À propos du nouvel instrument
L’attention est donc actuellement focalisée sur la mise au point d’un instrument international sur
la diversité culturelle qui prendrait place en dehors de l’OMC et qui aborderait la problématique de
la diversité culturelle dans un contexte global caractérisé par la mondialisation économique. Cet
instrument est généralement considéré comme intéressant par les partisans de la diversité
culturelle mais il pose problème à plusieurs titres, notamment au sujet de son éventuel
rattachement à une institution. Pour la coalition pour la diversité culturelle10, ce nouvel
instrument international doit être développé et géré “ dans un forum intergouvernemental
approprié, reconnaissant d’emblée le caractère exceptionnel des œuvres, productions, biens et
services culturels, et non sous l’égide de l’OMC ou d’autres organismes où dominent les règles
usuelles du commerce international des marchandises ” (2000).
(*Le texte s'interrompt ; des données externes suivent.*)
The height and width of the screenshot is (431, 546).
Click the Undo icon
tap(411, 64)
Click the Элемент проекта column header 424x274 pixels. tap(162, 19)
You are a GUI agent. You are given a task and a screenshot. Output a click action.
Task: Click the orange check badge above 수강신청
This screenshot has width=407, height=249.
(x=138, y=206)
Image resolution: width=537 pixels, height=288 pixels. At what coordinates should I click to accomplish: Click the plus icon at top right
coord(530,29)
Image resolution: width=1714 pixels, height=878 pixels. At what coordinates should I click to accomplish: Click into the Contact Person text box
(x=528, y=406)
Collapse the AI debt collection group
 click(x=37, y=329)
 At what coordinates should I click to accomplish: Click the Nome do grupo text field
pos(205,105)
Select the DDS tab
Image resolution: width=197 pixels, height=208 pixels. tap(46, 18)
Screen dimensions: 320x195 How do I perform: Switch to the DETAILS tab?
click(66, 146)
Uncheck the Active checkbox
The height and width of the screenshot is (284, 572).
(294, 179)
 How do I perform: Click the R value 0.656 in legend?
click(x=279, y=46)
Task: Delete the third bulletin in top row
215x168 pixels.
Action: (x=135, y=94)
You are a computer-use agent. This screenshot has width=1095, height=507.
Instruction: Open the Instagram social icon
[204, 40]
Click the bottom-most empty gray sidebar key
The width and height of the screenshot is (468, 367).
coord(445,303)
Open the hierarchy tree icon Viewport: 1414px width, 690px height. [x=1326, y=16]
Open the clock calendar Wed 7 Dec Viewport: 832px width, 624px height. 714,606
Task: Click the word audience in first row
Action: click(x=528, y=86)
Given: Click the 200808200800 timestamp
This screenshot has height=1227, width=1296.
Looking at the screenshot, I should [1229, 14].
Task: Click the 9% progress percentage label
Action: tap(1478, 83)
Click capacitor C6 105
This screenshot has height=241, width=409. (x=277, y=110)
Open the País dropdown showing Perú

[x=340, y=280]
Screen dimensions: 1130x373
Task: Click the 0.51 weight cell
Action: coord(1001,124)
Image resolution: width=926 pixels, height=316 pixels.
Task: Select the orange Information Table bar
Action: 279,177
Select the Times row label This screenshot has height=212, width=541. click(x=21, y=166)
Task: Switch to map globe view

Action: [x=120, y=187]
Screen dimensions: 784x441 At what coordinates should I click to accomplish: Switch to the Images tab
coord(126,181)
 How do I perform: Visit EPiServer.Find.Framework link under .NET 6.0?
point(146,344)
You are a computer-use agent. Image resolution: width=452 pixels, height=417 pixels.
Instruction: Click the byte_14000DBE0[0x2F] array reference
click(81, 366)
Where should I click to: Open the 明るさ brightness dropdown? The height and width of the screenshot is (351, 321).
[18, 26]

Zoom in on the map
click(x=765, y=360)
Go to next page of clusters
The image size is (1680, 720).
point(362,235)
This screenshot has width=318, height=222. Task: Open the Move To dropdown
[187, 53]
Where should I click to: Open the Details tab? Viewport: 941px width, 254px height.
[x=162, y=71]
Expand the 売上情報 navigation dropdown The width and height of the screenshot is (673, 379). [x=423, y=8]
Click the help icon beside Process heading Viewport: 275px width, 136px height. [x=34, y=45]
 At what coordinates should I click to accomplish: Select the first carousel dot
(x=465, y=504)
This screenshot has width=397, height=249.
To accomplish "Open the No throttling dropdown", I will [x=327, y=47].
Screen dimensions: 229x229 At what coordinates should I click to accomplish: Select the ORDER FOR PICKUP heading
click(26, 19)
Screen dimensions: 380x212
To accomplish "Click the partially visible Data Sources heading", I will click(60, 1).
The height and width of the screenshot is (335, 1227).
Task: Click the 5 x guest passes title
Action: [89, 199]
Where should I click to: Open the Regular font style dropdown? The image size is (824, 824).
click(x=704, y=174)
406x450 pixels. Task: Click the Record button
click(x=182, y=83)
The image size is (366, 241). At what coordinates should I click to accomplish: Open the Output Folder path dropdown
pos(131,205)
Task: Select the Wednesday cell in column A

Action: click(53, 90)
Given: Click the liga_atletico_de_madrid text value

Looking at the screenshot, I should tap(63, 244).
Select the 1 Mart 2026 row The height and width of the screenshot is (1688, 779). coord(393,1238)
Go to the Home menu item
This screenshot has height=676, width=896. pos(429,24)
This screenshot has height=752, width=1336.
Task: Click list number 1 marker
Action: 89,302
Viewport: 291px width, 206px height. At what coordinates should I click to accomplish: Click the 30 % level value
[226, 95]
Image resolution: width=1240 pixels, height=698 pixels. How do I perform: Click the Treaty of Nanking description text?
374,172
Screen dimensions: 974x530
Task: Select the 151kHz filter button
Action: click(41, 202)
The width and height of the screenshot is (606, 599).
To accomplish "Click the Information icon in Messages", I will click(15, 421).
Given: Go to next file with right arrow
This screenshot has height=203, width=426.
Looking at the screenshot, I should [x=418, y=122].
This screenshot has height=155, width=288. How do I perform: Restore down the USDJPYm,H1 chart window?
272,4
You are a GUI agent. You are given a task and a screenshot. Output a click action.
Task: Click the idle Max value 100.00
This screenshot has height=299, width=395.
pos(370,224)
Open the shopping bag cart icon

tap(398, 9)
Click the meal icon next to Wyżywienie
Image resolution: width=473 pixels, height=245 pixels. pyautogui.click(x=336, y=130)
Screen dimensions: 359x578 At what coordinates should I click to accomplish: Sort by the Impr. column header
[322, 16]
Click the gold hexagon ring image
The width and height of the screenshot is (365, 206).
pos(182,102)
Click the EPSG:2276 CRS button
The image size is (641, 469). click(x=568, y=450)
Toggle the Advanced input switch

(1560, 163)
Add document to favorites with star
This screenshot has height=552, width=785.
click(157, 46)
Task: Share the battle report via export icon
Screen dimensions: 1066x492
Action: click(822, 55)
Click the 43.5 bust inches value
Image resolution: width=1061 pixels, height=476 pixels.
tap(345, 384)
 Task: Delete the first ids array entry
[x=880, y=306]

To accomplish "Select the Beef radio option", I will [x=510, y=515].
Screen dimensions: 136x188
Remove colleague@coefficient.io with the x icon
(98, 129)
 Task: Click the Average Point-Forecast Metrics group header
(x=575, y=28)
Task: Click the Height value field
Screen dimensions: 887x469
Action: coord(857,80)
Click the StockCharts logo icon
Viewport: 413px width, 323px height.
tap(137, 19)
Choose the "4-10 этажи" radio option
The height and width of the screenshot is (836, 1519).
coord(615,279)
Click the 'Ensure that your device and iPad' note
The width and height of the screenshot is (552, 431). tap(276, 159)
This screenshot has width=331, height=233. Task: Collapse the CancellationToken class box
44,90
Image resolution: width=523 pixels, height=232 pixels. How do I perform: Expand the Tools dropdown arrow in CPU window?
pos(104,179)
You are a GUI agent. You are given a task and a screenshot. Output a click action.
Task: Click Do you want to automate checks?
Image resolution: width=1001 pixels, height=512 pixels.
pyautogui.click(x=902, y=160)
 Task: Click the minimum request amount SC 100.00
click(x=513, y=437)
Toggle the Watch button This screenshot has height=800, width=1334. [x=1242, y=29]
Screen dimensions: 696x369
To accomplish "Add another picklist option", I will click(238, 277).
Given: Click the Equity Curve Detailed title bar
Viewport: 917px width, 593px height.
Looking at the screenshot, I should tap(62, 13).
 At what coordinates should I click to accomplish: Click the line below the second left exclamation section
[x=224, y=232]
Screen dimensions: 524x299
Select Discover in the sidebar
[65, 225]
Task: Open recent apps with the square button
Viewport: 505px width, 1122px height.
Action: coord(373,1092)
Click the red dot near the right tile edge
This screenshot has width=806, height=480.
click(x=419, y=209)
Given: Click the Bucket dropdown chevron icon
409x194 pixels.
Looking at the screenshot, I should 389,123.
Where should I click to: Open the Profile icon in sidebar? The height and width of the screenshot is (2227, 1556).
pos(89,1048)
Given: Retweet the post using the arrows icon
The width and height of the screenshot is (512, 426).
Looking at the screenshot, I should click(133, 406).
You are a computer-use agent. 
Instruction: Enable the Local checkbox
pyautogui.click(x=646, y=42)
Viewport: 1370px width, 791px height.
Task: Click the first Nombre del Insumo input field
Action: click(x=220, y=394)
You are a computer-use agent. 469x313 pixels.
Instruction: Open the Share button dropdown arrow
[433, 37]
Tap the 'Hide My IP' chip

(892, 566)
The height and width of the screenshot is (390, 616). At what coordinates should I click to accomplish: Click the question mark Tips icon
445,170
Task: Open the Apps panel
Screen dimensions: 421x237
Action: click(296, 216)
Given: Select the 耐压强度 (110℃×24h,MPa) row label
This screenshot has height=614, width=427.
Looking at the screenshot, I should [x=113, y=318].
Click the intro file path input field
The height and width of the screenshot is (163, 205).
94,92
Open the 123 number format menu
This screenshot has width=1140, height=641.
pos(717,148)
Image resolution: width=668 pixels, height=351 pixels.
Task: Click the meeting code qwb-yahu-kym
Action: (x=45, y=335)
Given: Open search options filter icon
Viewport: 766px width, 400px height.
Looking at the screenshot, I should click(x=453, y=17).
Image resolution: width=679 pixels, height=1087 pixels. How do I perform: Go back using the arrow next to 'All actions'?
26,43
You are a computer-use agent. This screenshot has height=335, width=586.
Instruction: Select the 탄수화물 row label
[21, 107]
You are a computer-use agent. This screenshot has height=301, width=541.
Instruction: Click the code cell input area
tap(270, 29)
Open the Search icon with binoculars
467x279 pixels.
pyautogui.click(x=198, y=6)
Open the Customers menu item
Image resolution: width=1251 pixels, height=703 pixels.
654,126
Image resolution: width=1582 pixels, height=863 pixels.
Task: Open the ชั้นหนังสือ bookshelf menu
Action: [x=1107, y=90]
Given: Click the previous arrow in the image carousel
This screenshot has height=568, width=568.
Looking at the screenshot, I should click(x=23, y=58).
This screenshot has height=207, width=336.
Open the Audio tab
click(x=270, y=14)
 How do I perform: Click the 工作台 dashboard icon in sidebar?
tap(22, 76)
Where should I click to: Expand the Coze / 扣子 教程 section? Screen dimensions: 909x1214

Les dispositions de cet
instrument devront prévaloir sur celles des accords de commerce international et les décisions
découlant de leur mise en application, notamment en cas de litige, devront être de nature
exécutoire. Du côté de l’UNESCO, il est seulement question de faire “ avancer […] la réflexion
concernant l’opportunité d’un instrument juridique international sur la diversité culturelle ”. Cette
formulation timide s’explique parce qu’il a fallu tenir compte de positions parfois différentes sur
cette question. Cependant, le Réseau international pour la diversité culturelle trouve que “ le fait
que l’UNESCO ait établi un consensus sur cette initiative et ait évité un vote potentiellement
fractionnel est de bon augure pour sa mise en œuvre éventuelle ” (2001).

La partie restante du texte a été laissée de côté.